When an intervention doesn’t show a benefit in actual clinical trials in the real world, it doesn’t really matter how elegant the mechanism of action is.
No one should start prescribing permafibrate to lower triglycerides after the PROMINENT trial showed that it didn’t reduce heart attacks.
And I think it’s equally hard to argue that that population-wide masking does anything to slow the spread of Covid with all the data that we have showing that it doesn’t.
When you’re making policy, you should be honest about what the data show. And when it comes to masks, the data shows that they don’t do anything.
But before you jump on me for this data interpretation - one quick caveat
What applies to the population doesn’t necessarily apply to an individual. Someone at individually high risk might benefit from wearing an N95 mask to protect themselves - but that’s a very different statement than suggesting population wide masking makes any difference.
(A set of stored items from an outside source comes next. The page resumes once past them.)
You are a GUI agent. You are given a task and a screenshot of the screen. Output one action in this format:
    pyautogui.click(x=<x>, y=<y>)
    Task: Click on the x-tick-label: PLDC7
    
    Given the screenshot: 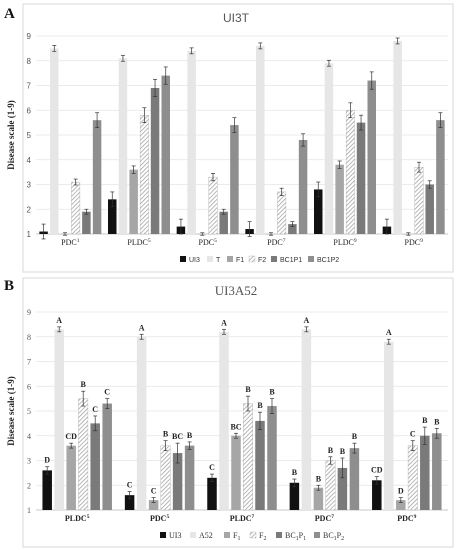 What is the action you would take?
    pyautogui.click(x=242, y=518)
    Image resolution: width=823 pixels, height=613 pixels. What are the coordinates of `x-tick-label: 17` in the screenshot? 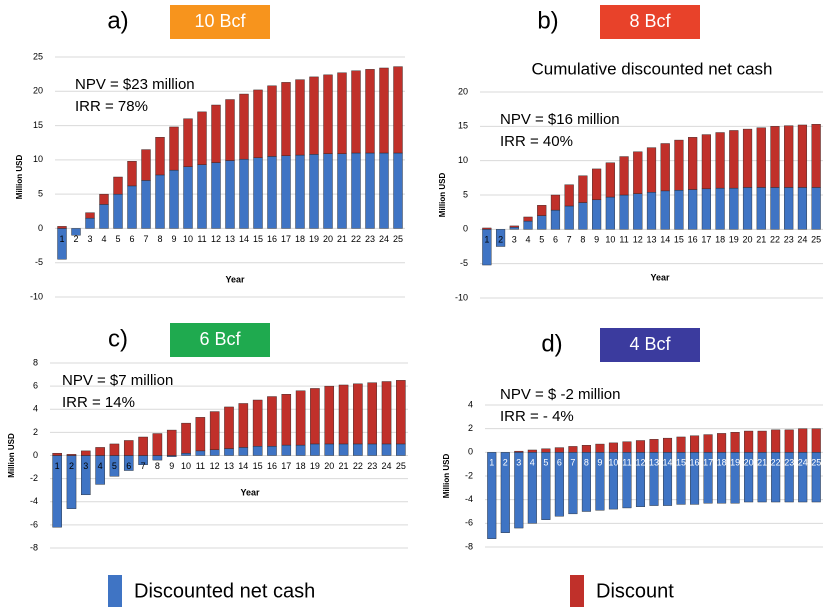 It's located at (706, 240).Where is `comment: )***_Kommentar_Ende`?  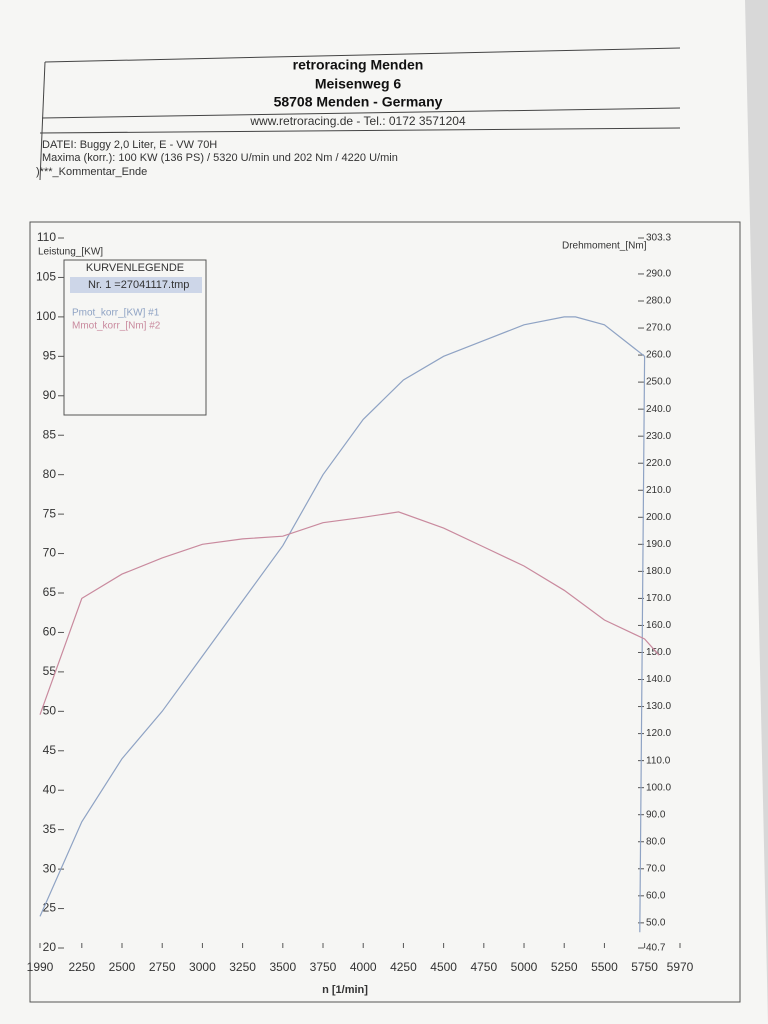 comment: )***_Kommentar_Ende is located at coordinates (92, 172).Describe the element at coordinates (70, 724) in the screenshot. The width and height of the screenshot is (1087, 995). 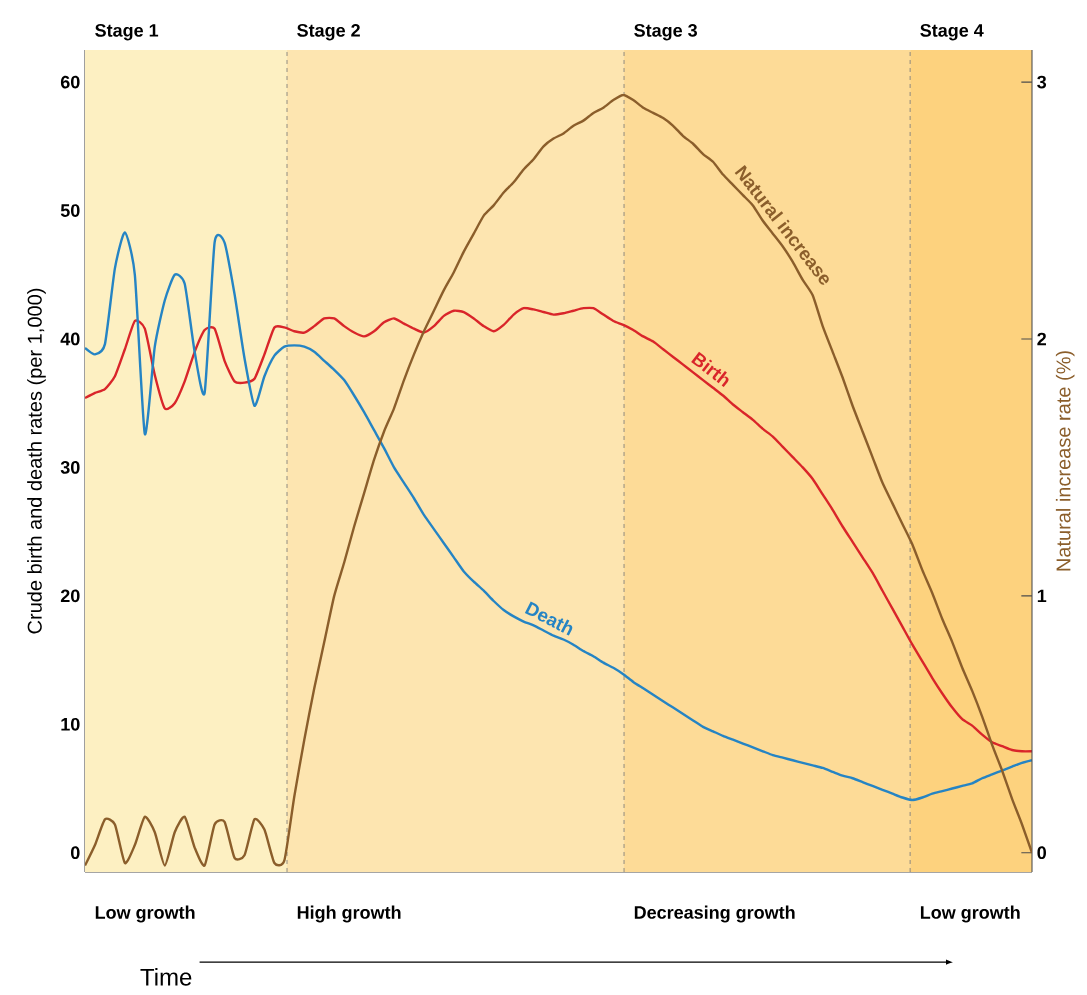
I see `y-tick-label: 10` at that location.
Over the counter fish oil is probably a waste of money
When I wrote about fish oil in this newsletter a few months ago, I discussed over the counter fish oil in a neutral way - I wrote that it’s probably fine to take, as long as you buy from reputable sources.
As I’ve read and thought more here, I think that’s probably the wrong advice, and I’ve updated my conversations with patients accordingly.
Fish oil is mostly polyunsaturated fatty acids, which are less stable than most other fat sources. They’re prone to oxidation, and over the counter fish oil supplements have significant oxidative damage when tested.
A fair number of them also contain more saturated fat than suggested by labeling.
And the gamble here just isn’t the right thing.
If I’m going to recommend to my patients that they spend their money on something to reduce their heart disease risk, I’m going to need to see much better data on OTC fish oil than exists.
I need to see not only that’s it’s more effective in reducing heart disease risk, but I also need to see better proof it’s not harmful.
Because I no longer believe it to be an intervention that might help but might be neutral - I think that there’s real risk in actually making things worse.